9 thoughts on “Words Said In More Than Jest

  1. Would you please clarify that?
    A government minister orders a detention without bothering with a warrant or any such thing? What is going on? On the grounds of citing the constitution is rebellious?

  2. “Would you please clarify that?”

    Well I can’t clarify very much, I’m not a constitutional lawyer, still less an expert on the Spanish Constitution.

    Since the detention has been ordered by the minister of defence, my guess is the relevant law here is military law. The speech could be interpreted as a call to insurrection, although of course it wasn’t really, it was just the expression of a bigoted opinion. But technically….

    I don’t really see what you are worried about. The action of the defence minister is perfectly legal. Obviously if Aguade wants to participate in politics, he will soon be a civilian again, and will be free to do so.

    Meantime the Spanish parliament should also feel free to debate issues as it sees fit without having to worry about whether or not the Spanish army agrees. If this was happening in Turkey, someone or other would be busy pointing out how the armed forces are still in control there.

  3. No habeas corpus in Spain?
    Are there no military judges? Granted, free speech may be limited for soldiers. Strip him of all his duties, premature retirement – fine.
    But detention by cabinet order?

  4. “But detention by cabinet order?”

    Hasn’t he rather been confined to base by his commanding officer here. And being an officer and a gentleman, he’s allowed to consider his home his castle.

    Doesn’t the ordinary citizen forgo the right to bear arms as part of an implicit pact with the state, and isn’t one part of that pact the idea that those authorised to bear arms don’t then threaten to turn them on the civilian citizens.

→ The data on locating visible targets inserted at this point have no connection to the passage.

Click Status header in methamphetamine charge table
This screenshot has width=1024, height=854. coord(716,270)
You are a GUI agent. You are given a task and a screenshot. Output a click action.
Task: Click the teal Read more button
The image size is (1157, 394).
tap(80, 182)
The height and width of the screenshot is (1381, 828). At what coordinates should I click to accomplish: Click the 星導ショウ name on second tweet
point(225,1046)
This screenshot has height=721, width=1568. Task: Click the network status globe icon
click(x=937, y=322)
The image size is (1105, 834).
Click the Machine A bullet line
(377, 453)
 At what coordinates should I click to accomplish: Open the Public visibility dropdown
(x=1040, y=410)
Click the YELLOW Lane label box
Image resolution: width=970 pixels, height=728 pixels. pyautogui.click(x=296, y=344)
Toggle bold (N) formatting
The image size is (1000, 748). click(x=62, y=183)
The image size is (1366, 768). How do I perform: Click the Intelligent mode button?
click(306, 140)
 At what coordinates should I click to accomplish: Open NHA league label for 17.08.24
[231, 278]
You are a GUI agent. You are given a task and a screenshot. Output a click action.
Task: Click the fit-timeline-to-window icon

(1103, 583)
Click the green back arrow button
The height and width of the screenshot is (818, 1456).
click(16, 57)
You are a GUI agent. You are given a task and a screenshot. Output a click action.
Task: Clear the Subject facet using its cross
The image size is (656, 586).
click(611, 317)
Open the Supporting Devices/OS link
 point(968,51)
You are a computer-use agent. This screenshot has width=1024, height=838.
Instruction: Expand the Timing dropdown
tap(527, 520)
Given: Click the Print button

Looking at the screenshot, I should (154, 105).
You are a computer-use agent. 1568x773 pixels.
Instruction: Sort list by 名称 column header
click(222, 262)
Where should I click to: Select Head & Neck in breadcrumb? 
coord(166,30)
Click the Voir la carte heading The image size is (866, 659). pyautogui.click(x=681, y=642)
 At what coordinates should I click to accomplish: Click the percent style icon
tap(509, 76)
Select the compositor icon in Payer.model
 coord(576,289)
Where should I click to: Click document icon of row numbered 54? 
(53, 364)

    Maybe living in a mature democracy you are not so sensitive to this issue as those who have seen threat turned into practice in relatively recent times.

    And I repeat, would you be laughing all this off so easily if the statement had been made about Kurdish autonomy by a Turkish general, rather than Catalan and Basque autonomy by a Spanish one?

  5. And I repeat, would you be laughing all this off so easily if the statement had been made about Kurdish autonomy by a Turkish general, rather than Catalan and Basque autonomy by a Spanish one?

    I would think he would make the same comments about an islamist takeover and be relieved.

  6. “I would think he would make the same comments about an islamist takeover and be relieved.”

    But what if he simply said that he didn’t think the Kurds should be allowed to use their language, and that people like Orhan Pamuk should not be allowed to ‘denigrate Turkish history’, and that if necessary the army could come out of barracks to make sure, you agree, I take it, that that would not be a major indication that Turkey was fundamentally undemocratic.

  7. Would you please clarify that?
    A government minister orders a detention without bothering with a warrant or any such thing? What is going on? On the grounds of citing the constitution is rebellious?

    It’s illegal in Spain for members of the armed forces to make political statements. In this situation, the Defence Minister is invested with the duty and power to ask the military police to detain the offender.

    As should be pretty obvious from the story, ‘citing the constitution’ was not the problem here. The problem is that even after a generation of peaceful democracy, the Spanish army still contains elements opposed to democratic reform. Elements who are willing to overthrow the government should they deem it necessary. The very act of making this speech was a focused effort to disrupt the democratic reforms currently being debated.

  8. I shouldn’t post when just woken up 😉

    Well, but this has all the signs of making an example of a man. It may be perfectly legal, but it is not right. This is not a serious threat. Else the government would take much more drastic measures.
    It uses exceptional penal power for political means. Justice isn’t done that way. Such penal powers are justified only in emergencies.
    That man deserves early retirement, but not detention.

  9. He’s not being detained indefinitely. He’s being detained until Friday, when the cabinet can meet and have him dismissed.